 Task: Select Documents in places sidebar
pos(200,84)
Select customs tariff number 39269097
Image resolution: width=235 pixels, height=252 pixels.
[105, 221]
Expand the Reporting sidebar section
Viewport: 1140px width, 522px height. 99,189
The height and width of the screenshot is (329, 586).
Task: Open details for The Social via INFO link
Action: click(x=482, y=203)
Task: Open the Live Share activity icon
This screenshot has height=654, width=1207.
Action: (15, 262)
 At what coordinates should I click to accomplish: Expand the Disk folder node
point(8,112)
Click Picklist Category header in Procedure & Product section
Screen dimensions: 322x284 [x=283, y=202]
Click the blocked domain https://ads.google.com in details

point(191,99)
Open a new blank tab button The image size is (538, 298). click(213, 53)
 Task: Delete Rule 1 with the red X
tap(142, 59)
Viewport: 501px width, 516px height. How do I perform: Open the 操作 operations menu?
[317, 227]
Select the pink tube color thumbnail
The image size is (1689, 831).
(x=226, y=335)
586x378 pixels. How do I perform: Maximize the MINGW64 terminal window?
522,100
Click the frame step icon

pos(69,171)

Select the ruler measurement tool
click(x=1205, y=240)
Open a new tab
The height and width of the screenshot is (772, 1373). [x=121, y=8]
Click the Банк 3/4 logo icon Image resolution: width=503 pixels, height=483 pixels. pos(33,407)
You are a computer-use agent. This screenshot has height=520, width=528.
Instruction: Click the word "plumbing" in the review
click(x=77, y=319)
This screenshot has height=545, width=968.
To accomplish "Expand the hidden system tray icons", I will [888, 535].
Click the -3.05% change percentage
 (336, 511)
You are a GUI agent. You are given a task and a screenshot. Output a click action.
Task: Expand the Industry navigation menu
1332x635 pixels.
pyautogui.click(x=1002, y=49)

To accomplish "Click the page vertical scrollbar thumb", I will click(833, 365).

□ □ □ □ □

■ Direction ■
Rewrite all the records above, changing "sidebar" to "panel" each place it occurs and leaving everything else the same.

■ Exercise output ■
 Task: Select Documents in places panel
pos(200,84)
Select customs tariff number 39269097
Image resolution: width=235 pixels, height=252 pixels.
[105, 221]
Expand the Reporting panel section
Viewport: 1140px width, 522px height. 99,189
The height and width of the screenshot is (329, 586).
Task: Open details for The Social via INFO link
Action: click(x=482, y=203)
Task: Open the Live Share activity icon
This screenshot has height=654, width=1207.
Action: (15, 262)
 At what coordinates should I click to accomplish: Expand the Disk folder node
point(8,112)
Click Picklist Category header in Procedure & Product section
Screen dimensions: 322x284 [x=283, y=202]
Click the blocked domain https://ads.google.com in details

point(191,99)
Open a new blank tab button The image size is (538, 298). click(213, 53)
 Task: Delete Rule 1 with the red X
tap(142, 59)
Viewport: 501px width, 516px height. How do I perform: Open the 操作 operations menu?
[317, 227]
Select the pink tube color thumbnail
The image size is (1689, 831).
(x=226, y=335)
586x378 pixels. How do I perform: Maximize the MINGW64 terminal window?
522,100
Click the frame step icon

pos(69,171)

Select the ruler measurement tool
click(x=1205, y=240)
Open a new tab
The height and width of the screenshot is (772, 1373). [x=121, y=8]
Click the Банк 3/4 logo icon Image resolution: width=503 pixels, height=483 pixels. pos(33,407)
You are a computer-use agent. This screenshot has height=520, width=528.
Instruction: Click the word "plumbing" in the review
click(x=77, y=319)
This screenshot has height=545, width=968.
To accomplish "Expand the hidden system tray icons", I will [888, 535].
Click the -3.05% change percentage
 (336, 511)
You are a GUI agent. You are given a task and a screenshot. Output a click action.
Task: Expand the Industry navigation menu
1332x635 pixels.
pyautogui.click(x=1002, y=49)

To accomplish "Click the page vertical scrollbar thumb", I will click(833, 365).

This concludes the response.